Attorney Jason Tenenbaum regularly practices in all of these venues. His office at 326 Walt Whitman Road, Suite C, Huntington Station, NY 11746, is centrally located on Long Island, providing convenient access to courts and offices throughout Nassau County, Suffolk County, and New York City. Whether you need representation in a no-fault arbitration, a personal injury trial, an employment discrimination hearing, or an appeal to the Appellate Division, the Law Office of Jason Tenenbaum, P.C. brings $24+ years of real courtroom experience to your case. If you have questions about the legal issues discussed in this article, call (516) 750-0595 for a free, no-obligation consultation.

New York's substantive law also presents distinct challenges.
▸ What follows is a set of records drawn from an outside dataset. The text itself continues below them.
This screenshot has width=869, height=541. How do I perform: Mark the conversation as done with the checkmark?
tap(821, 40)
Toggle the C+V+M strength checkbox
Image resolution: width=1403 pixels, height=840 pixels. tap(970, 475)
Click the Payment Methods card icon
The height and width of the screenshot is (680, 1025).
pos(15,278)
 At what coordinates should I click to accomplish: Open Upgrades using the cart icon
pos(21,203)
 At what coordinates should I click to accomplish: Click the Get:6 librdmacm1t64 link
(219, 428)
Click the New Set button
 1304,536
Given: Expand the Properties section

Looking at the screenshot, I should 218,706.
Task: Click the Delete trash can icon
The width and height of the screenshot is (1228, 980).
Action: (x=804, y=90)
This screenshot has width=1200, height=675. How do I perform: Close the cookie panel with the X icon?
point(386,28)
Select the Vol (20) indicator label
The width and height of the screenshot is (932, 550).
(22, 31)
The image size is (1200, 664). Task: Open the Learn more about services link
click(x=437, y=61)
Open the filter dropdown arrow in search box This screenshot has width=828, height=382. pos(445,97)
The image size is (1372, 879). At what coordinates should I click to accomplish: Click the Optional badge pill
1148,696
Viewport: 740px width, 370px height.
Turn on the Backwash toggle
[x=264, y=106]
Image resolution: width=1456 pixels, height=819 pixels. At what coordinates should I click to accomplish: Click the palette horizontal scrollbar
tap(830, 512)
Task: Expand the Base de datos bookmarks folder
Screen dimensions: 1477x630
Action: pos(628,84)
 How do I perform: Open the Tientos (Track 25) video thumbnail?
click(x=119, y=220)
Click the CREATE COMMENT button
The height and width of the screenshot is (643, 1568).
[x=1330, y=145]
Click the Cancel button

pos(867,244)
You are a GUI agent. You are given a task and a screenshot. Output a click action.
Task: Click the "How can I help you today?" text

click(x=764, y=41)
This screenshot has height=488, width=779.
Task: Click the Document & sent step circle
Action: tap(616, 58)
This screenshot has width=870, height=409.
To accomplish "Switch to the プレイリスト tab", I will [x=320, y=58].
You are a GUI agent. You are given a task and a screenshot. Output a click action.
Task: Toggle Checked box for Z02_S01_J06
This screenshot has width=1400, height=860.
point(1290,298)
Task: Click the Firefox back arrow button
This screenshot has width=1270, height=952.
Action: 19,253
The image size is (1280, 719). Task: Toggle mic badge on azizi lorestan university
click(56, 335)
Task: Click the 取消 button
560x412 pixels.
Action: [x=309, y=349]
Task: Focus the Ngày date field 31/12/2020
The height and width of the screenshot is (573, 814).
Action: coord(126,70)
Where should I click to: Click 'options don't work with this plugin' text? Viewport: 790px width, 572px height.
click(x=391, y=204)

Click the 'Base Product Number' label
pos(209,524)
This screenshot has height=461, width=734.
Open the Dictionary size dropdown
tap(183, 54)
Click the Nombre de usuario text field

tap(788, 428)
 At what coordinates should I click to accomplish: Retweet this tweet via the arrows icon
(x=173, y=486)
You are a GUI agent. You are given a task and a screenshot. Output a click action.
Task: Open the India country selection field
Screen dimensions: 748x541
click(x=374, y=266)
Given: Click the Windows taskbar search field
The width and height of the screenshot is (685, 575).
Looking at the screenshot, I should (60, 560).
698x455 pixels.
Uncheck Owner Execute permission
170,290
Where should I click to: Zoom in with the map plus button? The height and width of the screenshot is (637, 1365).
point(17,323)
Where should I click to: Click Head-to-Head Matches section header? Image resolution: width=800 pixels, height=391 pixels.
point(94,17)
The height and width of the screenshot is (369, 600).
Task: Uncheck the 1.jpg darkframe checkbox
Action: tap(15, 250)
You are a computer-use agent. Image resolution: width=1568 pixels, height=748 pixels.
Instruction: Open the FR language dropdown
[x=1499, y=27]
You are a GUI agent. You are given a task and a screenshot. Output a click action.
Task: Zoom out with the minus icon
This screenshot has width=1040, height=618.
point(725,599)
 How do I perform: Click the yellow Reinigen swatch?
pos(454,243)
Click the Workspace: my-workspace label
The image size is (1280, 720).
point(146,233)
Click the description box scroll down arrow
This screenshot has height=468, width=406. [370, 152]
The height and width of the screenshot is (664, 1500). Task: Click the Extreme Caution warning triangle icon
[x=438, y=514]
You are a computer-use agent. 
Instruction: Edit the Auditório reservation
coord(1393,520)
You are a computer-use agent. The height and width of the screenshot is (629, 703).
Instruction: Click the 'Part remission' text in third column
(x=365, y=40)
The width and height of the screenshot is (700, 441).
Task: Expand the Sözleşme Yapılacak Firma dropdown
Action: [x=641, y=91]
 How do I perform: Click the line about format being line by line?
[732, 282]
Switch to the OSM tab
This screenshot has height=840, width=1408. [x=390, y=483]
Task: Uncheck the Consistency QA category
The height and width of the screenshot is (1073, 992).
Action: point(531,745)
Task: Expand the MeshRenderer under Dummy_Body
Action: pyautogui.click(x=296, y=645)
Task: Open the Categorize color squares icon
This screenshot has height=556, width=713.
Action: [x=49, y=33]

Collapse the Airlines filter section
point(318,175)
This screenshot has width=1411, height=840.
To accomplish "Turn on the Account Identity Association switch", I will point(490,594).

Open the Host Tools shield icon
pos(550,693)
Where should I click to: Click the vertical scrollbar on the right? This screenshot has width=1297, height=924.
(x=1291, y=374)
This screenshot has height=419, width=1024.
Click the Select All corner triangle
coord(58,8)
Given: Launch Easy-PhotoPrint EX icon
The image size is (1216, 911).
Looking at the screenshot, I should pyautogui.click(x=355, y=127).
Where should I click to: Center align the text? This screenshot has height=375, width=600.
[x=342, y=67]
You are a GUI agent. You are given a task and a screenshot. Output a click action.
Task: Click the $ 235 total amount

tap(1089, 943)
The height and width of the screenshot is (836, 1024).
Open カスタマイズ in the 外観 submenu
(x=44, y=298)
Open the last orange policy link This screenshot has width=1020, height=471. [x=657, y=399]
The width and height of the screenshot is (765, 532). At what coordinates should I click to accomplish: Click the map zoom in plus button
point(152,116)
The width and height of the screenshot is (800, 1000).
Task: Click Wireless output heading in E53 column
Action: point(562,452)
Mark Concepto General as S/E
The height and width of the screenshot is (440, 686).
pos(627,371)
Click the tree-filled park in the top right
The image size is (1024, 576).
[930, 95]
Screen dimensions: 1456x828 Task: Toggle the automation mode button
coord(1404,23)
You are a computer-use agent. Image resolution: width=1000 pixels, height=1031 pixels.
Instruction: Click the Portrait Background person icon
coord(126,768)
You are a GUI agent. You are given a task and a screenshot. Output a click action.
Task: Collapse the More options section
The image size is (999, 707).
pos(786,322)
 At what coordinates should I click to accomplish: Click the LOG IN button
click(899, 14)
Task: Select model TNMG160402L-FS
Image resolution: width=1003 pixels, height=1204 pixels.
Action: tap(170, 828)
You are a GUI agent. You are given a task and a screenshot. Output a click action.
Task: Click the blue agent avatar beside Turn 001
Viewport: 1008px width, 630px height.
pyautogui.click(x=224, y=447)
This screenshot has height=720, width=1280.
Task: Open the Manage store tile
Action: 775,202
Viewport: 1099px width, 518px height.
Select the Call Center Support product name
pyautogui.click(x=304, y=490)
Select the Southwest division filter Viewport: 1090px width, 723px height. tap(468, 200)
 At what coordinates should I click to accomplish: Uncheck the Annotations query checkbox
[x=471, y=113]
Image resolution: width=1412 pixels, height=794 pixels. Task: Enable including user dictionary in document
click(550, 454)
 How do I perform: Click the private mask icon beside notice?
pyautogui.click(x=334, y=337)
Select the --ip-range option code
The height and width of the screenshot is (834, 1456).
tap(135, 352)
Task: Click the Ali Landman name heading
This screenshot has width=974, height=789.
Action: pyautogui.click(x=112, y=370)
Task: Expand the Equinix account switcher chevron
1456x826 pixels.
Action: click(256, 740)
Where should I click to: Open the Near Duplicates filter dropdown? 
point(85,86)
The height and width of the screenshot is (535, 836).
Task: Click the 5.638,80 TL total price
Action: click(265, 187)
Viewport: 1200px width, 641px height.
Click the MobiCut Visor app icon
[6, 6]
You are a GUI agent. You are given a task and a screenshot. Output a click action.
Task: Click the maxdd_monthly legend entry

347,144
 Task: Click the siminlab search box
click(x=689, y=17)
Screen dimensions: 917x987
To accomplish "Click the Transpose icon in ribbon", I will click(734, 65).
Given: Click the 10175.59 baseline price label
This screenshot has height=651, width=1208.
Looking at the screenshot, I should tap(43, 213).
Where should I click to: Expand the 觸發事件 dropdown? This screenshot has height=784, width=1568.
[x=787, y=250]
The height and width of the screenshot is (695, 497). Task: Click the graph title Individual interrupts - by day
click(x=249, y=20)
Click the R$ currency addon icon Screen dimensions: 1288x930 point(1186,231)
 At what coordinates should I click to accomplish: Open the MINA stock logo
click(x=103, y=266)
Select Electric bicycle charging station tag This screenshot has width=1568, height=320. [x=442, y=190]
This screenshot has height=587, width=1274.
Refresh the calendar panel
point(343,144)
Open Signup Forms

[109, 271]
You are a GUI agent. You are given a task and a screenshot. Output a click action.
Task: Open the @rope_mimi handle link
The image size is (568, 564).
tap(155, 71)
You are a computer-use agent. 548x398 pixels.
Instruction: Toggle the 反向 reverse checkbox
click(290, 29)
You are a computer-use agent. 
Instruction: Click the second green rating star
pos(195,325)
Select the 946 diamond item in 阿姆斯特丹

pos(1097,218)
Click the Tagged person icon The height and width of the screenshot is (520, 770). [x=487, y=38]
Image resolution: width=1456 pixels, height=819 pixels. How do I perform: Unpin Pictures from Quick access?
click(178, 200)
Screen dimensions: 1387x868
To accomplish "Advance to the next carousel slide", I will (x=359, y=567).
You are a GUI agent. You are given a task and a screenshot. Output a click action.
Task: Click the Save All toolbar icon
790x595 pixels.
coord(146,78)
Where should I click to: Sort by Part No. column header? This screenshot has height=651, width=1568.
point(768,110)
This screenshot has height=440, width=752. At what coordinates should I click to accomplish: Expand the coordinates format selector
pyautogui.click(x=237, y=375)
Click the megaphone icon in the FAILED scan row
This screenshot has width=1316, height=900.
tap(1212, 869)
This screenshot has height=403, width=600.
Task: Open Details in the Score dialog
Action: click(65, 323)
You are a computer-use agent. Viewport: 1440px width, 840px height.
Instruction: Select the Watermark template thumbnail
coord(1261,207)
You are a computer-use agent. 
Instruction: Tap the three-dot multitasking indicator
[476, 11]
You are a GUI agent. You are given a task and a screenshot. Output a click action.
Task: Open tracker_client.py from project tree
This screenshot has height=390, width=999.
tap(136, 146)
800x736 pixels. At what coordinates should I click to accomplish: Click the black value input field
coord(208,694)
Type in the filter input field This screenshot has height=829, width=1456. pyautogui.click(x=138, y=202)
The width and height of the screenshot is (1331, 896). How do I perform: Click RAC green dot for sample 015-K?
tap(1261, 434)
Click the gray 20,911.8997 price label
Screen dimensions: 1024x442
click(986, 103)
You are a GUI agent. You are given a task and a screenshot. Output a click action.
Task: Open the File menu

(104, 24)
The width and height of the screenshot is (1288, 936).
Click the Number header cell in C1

In motor vehicle cases, the no-fault system under Insurance Law Article 51 provides first-party benefits regardless of fault, but limits the right to sue for non-economic damages unless the plaintiff establishes a "serious injury" under one of nine statutory categories. This threshold — codified at Insurance Law Section 5102(d) — requires medical evidence showing more than a minor or subjective injury, and courts have developed detailed standards for each category. Fractures must be documented through imaging studies. Claims of permanent consequential limitation or significant limitation of use require quantified range-of-motion testing with comparison to norms. The 90/180-day category demands proof that the plaintiff was unable to perform substantially all of their usual daily activities for at least 90 of the 180 days following the accident.

In employment discrimination cases, the legal standards vary depending on whether the claim arises under state or local law. The New York State Human Rights Law employs a burden-shifting framework: the plaintiff must first establish a prima facie case by showing membership in a protected class, qualification for the position, an adverse employment action, and circumstances giving rise to an inference of discrimination. The burden then shifts to the employer to articulate a legitimate, non-discriminatory reason for its decision. If the employer meets this burden, the plaintiff must demonstrate that the stated reason is pretextual. The New York City Human Rights Law, by contrast, applies a broader standard, asking whether the plaintiff was treated less well than other employees because of a protected characteristic.